■ Metin bölümü
════════

Hayatımız her geçen gün daha da ağır koşullara gömülüyor. Kriz değil felaket olarak tanımlamak gerekiyor ekonomik durumu. Açlık sınırında hayatta kalmaya çalışan milyonlar hızla derinleşen barınma sorunuyla da karşı karşıyalar. Aç açıkta kalıyor insanlar.

Birbiriyle at başı giden iki tepki yükseliyor; insanlar bu ağır koşullara neden isyan etmiyorlar ve nasıl olur da hâlâ iktidarın oyu yüzde 30 olur, beter olsunlar o zaman!

Cumartesi Doğan’a (Tılıç) derdini döken kasap Hüseyin, olsa olsa aşı yerine sakinleştirici verilmiş olmalı topluma, bu suskunluk başka türlü açıklanamaz, diyor. Hüseyin de başkalarının isyan etmesini beklediğinin farkında değil. Belki de herkes bir diğerinden bekliyor isyanı…

İnsan/lar ne zaman isyan eder? Bu sorunun yanıtı basit olabilir. Ya kendini bir ölüm kalım anında bulduğunda ya da kendisine dayatılan hayat koşullarını kabul edilmez bulduğunda. Demem o ki aç açıkta kalıp, karnını bile doyuramaz hale gelirse isyan edecek hale gelebilir. İkincileyin en canlı örneğini Gezi İsyanı’nda gördüğümüz, üstüne giydirilmeye çalışılan hayat tarzına karşı çıkmak için.

════════

■ Verilen görev 1
İsyan konulu yazıdan bir kısmı hiçbir şeyi değiştirmeden yeniden yaz. "Hayatımız her geçen" sözlerinin geçtiği yerden başla, "olsunlar o zaman!" sözlerinden sonra dur.
■ Verilen görev 2
Kayıtlarda "Go to next day" geçen satırdan başla, "Action: point(509,272)" geçen satırdan sonra dur. Yalnızca bu satırları yeniden yaz; "How do I perform" yerine "How can I do" koy, gerisini olduğu gibi bırak.

════════

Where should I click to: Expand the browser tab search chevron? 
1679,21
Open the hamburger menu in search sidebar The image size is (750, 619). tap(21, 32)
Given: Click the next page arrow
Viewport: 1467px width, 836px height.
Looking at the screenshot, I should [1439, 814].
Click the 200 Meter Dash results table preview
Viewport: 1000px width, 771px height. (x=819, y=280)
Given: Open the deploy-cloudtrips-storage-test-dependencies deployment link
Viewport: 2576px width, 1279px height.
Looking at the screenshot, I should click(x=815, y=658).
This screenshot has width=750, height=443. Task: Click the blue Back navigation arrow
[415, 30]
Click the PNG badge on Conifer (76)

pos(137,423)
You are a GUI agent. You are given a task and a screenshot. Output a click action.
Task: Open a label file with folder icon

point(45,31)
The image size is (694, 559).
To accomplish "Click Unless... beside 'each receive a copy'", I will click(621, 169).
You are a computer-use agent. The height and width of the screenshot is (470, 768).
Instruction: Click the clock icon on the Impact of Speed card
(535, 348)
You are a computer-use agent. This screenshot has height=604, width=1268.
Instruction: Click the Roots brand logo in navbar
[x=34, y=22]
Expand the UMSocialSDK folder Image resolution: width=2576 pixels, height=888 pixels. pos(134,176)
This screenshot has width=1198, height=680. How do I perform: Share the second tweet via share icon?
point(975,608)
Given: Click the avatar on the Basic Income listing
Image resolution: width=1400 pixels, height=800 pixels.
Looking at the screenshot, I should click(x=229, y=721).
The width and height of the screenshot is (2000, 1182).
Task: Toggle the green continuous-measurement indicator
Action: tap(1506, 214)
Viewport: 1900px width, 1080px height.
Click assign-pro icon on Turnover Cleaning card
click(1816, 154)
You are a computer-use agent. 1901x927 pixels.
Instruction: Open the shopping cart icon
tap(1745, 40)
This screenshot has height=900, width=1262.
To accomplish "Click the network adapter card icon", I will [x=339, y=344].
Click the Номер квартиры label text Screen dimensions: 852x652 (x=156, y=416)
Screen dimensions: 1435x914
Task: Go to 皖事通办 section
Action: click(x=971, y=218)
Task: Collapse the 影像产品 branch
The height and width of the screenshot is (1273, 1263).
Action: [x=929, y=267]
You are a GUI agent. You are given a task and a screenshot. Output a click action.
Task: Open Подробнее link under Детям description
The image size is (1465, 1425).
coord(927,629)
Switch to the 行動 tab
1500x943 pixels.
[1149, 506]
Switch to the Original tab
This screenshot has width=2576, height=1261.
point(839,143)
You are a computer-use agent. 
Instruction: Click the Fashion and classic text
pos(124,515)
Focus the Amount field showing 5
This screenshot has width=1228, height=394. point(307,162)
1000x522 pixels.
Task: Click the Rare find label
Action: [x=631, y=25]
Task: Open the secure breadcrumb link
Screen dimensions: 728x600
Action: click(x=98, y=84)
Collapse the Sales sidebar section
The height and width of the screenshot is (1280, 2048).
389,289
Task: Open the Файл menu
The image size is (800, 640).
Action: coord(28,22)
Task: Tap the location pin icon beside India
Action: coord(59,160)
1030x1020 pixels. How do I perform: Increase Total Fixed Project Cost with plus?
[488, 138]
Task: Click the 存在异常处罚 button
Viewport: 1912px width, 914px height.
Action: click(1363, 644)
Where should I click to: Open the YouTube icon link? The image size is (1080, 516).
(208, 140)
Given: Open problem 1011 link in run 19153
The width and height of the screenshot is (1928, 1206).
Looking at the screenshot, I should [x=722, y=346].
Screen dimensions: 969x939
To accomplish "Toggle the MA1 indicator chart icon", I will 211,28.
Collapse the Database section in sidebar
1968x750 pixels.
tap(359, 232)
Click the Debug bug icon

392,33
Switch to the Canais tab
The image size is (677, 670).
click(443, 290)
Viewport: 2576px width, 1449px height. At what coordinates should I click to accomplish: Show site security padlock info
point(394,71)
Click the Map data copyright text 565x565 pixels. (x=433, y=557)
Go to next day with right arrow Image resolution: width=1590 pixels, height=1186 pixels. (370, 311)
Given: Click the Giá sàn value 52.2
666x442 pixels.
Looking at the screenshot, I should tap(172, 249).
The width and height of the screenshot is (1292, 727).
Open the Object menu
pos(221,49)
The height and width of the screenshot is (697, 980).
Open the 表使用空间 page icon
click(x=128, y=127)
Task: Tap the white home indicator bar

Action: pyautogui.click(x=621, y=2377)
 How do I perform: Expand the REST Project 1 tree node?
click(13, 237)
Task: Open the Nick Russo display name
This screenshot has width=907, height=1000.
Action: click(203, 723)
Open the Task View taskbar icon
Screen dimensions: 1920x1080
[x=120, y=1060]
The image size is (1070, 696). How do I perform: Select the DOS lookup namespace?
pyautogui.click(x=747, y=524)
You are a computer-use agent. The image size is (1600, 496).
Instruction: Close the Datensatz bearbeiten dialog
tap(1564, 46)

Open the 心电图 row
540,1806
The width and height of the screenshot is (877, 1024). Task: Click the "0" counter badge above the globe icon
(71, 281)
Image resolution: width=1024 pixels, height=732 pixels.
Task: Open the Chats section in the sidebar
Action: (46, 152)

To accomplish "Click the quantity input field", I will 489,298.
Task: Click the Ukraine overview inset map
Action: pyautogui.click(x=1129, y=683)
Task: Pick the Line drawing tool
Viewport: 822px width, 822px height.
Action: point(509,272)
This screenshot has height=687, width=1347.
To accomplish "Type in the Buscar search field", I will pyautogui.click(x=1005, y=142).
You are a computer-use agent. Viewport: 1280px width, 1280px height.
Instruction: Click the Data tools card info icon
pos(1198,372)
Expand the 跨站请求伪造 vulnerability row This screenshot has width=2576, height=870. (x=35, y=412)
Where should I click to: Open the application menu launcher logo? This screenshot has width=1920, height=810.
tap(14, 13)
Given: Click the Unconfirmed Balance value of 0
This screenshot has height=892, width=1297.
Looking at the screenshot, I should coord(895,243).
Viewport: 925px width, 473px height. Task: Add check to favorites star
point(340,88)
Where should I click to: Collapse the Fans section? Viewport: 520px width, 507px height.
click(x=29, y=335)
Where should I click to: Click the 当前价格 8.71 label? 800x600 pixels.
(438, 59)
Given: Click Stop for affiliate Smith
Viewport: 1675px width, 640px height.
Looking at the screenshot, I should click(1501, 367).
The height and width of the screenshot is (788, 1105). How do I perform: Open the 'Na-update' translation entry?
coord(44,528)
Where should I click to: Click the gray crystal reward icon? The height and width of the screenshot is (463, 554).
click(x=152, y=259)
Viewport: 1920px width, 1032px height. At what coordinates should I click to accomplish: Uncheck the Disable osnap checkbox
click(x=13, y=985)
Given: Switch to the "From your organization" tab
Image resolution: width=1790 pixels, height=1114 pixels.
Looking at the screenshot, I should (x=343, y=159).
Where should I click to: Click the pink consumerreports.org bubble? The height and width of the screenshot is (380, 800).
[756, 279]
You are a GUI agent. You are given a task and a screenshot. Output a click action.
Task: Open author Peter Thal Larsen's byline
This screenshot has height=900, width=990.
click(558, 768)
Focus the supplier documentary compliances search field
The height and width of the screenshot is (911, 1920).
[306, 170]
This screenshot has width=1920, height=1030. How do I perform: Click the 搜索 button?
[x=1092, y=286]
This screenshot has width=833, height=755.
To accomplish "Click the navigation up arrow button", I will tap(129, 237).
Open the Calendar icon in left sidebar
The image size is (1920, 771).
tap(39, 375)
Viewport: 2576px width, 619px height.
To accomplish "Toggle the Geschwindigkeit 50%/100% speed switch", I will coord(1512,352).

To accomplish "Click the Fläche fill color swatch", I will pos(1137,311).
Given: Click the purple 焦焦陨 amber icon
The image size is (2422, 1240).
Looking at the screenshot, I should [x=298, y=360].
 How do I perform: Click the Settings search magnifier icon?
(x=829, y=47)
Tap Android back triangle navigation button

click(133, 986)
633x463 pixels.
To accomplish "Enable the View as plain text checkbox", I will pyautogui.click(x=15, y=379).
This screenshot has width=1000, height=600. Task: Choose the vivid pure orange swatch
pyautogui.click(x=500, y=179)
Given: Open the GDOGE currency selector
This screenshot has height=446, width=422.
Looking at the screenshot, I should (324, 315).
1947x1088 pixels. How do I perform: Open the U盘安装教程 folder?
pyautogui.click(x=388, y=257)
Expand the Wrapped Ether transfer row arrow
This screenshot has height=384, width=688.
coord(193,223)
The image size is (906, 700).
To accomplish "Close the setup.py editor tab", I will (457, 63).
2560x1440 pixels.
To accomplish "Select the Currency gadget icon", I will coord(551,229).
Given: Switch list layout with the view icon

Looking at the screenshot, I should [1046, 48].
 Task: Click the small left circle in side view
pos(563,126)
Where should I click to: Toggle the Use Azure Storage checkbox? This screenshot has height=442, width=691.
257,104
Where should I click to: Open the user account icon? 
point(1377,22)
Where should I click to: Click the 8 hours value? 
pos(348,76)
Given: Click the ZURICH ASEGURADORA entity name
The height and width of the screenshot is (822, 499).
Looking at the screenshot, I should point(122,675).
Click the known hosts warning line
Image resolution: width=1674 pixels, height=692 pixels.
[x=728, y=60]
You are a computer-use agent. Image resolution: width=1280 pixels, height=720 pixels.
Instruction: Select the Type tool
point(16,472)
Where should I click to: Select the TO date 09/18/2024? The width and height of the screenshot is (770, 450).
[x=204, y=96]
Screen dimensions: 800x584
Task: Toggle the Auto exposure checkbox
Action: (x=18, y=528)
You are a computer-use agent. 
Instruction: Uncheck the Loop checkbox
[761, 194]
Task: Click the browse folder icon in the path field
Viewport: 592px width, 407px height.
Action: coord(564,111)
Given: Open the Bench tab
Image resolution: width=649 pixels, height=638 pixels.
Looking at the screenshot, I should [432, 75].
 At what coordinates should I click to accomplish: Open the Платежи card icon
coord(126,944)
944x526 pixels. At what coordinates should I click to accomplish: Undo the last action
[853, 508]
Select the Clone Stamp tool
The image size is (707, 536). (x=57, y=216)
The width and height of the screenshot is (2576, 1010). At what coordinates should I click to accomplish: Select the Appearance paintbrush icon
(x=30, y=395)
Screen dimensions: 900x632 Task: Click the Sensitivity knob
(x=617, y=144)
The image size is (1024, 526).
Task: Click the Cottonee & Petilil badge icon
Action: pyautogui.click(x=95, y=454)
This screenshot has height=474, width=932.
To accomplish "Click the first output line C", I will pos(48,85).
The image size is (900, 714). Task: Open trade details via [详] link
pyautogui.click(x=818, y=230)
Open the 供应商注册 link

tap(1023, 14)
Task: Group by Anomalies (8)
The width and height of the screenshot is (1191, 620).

════════

■ Örnek çözüm 1
Hayatımız her geçen gün daha da ağır koşullara gömülüyor. Kriz değil felaket olarak tanımlamak gerekiyor ekonomik durumu. Açlık sınırında hayatta kalmaya çalışan milyonlar hızla derinleşen barınma sorunuyla da karşı karşıyalar. Aç açıkta kalıyor insanlar.

Birbiriyle at başı giden iki tepki yükseliyor; insanlar bu ağır koşullara neden isyan etmiyorlar ve nasıl olur da hâlâ iktidarın oyu yüzde 30 olur, beter olsunlar o zaman!

■ Örnek çözüm 2
Go to next day with right arrow Image resolution: width=1590 pixels, height=1186 pixels. (370, 311)
Given: Click the Giá sàn value 52.2
666x442 pixels.
Looking at the screenshot, I should tap(172, 249).
The width and height of the screenshot is (1292, 727).
Open the Object menu
pos(221,49)
The height and width of the screenshot is (697, 980).
Open the 表使用空间 page icon
click(x=128, y=127)
Task: Tap the white home indicator bar

Action: pyautogui.click(x=621, y=2377)
 How can I do: Expand the REST Project 1 tree node?
click(13, 237)
Task: Open the Nick Russo display name
This screenshot has width=907, height=1000.
Action: click(203, 723)
Open the Task View taskbar icon
Screen dimensions: 1920x1080
[x=120, y=1060]
The image size is (1070, 696). How can I do: Select the DOS lookup namespace?
pyautogui.click(x=747, y=524)
You are a computer-use agent. The image size is (1600, 496).
Instruction: Close the Datensatz bearbeiten dialog
tap(1564, 46)

Open the 心电图 row
540,1806
The width and height of the screenshot is (877, 1024). Task: Click the "0" counter badge above the globe icon
(71, 281)
Image resolution: width=1024 pixels, height=732 pixels.
Task: Open the Chats section in the sidebar
Action: (46, 152)

To accomplish "Click the quantity input field", I will 489,298.
Task: Click the Ukraine overview inset map
Action: pyautogui.click(x=1129, y=683)
Task: Pick the Line drawing tool
Viewport: 822px width, 822px height.
Action: point(509,272)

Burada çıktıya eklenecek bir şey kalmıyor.